Nun gibt es innerhalb der Zeugen Jehovas wie auch außerhalb gewisse Strömungen, die ich erst nach meinen Bibelleseselbstexperimenten näher kennen lernte, die aus ähnlichen oder gleichen Gründen genauso an die Bibel herangehen. Alles im Lichte der Person Jesu betrachten, so wie es geschrieben steht, dass "in ihm ALLE Schätze der Weisheit sorgsam verborgen sind" (Kol. 2, NW). Diese Herangehensweise bringt etwas differenzierte Sichtweisen auf manche Strukturen und Maßstäbe innerhalb der christlichen Religionen mit sich.
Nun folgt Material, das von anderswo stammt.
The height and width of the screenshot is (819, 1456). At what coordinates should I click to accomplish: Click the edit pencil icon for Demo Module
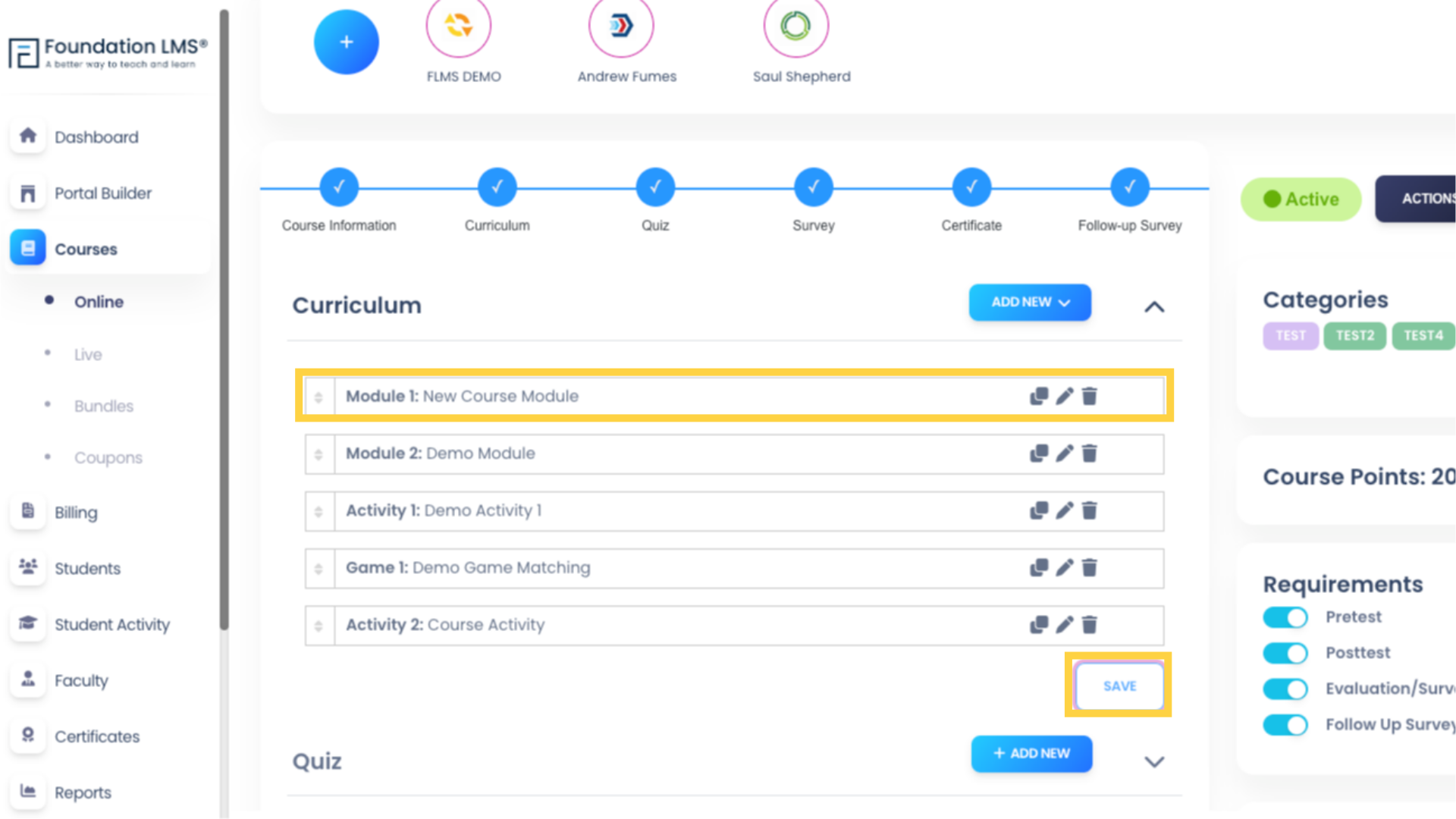click(x=1064, y=453)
Z.B. die wie für selbstverständlich gehaltene Übertragung von Maßstäben und Strukturen des Gesetzes Mose in die Christenversammlung (Gemeinde) hinein fällt zunächst einmal überhaupt erst auf.* Es ist erfrischend zu sehen, dass andere zum einen die gleiche Weise zur Aneignung von biblischer Erkenntnis entdeckt haben und zum anderen, dass sie dadurch auf identische oder sehr ähnliche Erkenntnisse gekommen sind. Inwieweit dies parallelen Strömungen vom Geist Gottes initiiert und geleitet wurden kann ich als Erdenmensch natürlich nicht mit Gewissheit sagen, aber es ist sicher immer gut und besser als alles sonst auf dieser Erde, wenn man Jehova und seinem Sohn Jesus Christus zuhört und von ihnen lernt und sie so mit dem geistigen Auge sieht.

In der Liebe des Herrn

Kyp


* Beispiele hierfür wären der Zehnte bei der RCG, Neuapostolen und Adventisten des Siebenten Tages, sowie die überaus häufig betonte Bedeutung der Zugehörigkeit zum "Volk Gottes" sowie Vorgehensweisen in "Rechtsfragen" (inquisitorische bzw. die interne Kirchenrechtssprechung betreffende, auf vermeintlichen Purismus abzielende Herangehensweisen). Inwieweit dies alles seine Berechtigung anhand des Neuen Testaments hat ist allerdings ein gesondertes Thema.